Nurturing Healthy relationships can be the magical bi-product of exploring the essence of self-advocacy. By embracing this powerful concept, we can experience personal growth, resilience, and meaningful connections with others.

The Essence of Self-Advocacy:

Self-advocacy is all about showing up for ourselves, wholeheartedly. It begins with acknowledging and accepting our inner world, including our emotions and beliefs. Instead of avoiding or suppressing them, we learn to sit with them, process them, and integrate them into our self-perception.

This practice involves speaking up when something doesn't align with our values, setting and maintaining boundaries, and meeting our own emotional needs. It also means challenging limiting beliefs, pursuing our goals and dreams, and not allowing others' disapproval or discouragement to control or over-influence us. It also means that the longing for validation and porous boundaries can be healed and nurtured by taking time to identify what your needs are. "I love you honey, I just need some time out to recharge a bit, call you later tonight x"

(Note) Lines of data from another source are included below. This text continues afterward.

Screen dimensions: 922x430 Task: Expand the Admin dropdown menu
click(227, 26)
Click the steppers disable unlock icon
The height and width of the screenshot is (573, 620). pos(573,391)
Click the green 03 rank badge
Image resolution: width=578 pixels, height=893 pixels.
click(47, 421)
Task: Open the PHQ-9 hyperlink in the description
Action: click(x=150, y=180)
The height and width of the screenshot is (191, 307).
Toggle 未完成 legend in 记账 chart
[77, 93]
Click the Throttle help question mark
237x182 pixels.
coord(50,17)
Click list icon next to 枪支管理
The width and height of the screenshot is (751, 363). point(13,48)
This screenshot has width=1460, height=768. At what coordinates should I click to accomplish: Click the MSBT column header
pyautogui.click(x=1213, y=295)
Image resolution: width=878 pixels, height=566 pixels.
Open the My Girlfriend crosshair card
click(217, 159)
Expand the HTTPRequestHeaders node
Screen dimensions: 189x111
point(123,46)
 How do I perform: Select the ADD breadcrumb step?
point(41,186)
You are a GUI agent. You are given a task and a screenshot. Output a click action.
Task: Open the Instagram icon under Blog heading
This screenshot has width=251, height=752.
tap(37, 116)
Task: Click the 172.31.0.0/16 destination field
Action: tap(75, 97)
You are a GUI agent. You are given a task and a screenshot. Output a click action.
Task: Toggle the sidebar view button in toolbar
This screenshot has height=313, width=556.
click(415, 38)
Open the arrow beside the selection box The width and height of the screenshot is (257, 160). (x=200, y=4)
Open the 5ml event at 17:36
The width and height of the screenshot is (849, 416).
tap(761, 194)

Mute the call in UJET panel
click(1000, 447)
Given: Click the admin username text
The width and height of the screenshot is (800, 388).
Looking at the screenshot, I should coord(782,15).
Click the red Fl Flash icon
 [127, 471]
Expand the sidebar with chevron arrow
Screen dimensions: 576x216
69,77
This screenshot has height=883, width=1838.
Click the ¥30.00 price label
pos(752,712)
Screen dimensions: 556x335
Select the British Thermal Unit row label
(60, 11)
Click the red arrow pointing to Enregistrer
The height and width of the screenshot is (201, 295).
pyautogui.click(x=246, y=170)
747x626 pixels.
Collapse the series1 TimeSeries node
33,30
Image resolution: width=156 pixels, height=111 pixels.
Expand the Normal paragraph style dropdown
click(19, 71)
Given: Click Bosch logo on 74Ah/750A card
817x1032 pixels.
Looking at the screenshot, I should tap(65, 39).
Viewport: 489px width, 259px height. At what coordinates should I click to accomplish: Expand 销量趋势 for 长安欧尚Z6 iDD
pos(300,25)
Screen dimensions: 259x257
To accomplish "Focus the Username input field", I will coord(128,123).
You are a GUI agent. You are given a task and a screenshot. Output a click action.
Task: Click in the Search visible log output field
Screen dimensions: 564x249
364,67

What are your commitment to self/ needs?

Healthy Relationships and Self-Advocacy:

In healthy relationships, self-advocacy is not only welcomed but encouraged. It involves caring about what matters to each other and supporting one another without rescuing or taking on each other's pain. Communication is open and honest, with clear expressions of needs and limitations. "That sounds so big, my heart aches as I hear this, I feel myself wanting to fix it, what would feel supportive to you right now?"

What are your limitations in relationship?

Self-advocacy also means recognizing that reactivity is an individual responsibility. Each person stays present to their own feelings and needs while offering compassion to the other. Disappointment is acknowledged as a natural part of life, and self-regulation becomes a priority. "I can hear how my actions upset you, I am so sorry, that was not my intention, I wonder how we could have expressed this differently moving forward?

"We are often not upset for the reasons we think we are”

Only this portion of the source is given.